╭──

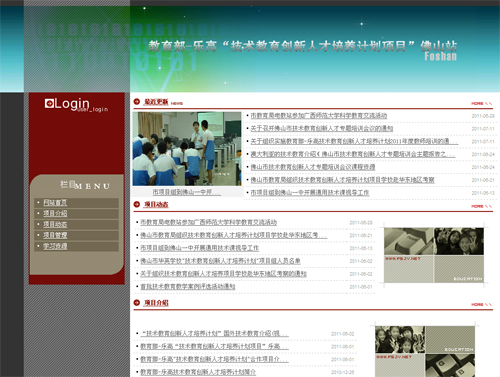The image size is (500, 377).
Task: Click the red circle icon beside 项目动态 heading
Action: click(x=137, y=204)
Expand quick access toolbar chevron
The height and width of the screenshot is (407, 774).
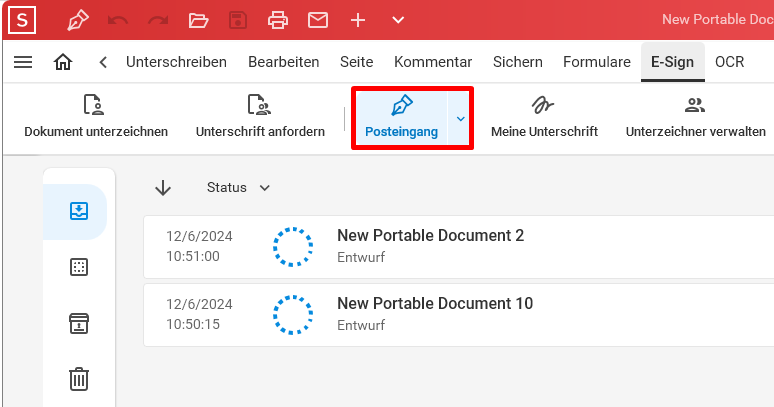[398, 20]

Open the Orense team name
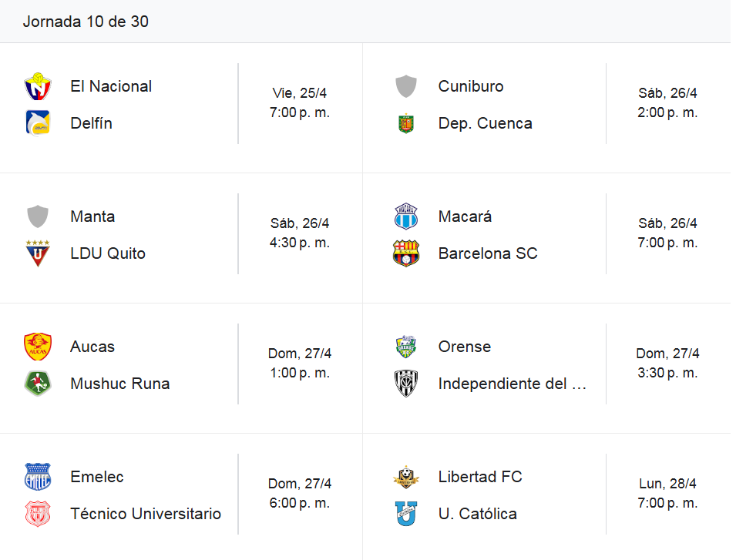[x=465, y=347]
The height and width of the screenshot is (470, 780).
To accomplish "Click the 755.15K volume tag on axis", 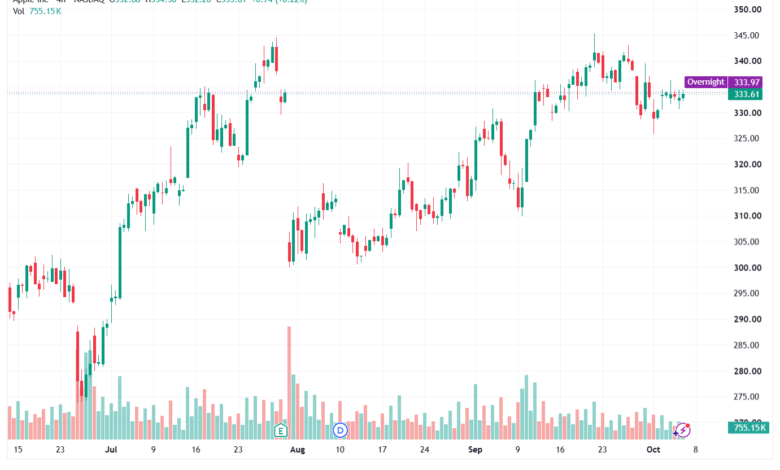I will [x=748, y=428].
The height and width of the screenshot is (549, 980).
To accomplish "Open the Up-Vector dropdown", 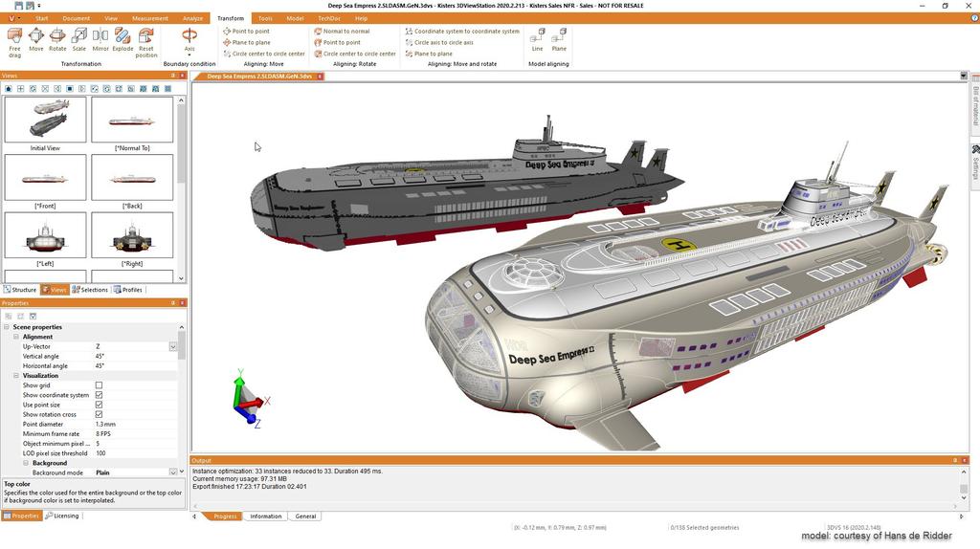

╰──

WORK TO COMPLETE —
What is needed is an exact copy of the lines above, from the one holding "Expand quick access toolbar chevron" down to the one holding "The height and width of the screenshot is (470, 780).", with those two included and the pictures left out.

EXERCISE RESULT —
Expand quick access toolbar chevron
The height and width of the screenshot is (407, 774).
[398, 20]

Open the Orense team name
[x=465, y=347]
The height and width of the screenshot is (470, 780).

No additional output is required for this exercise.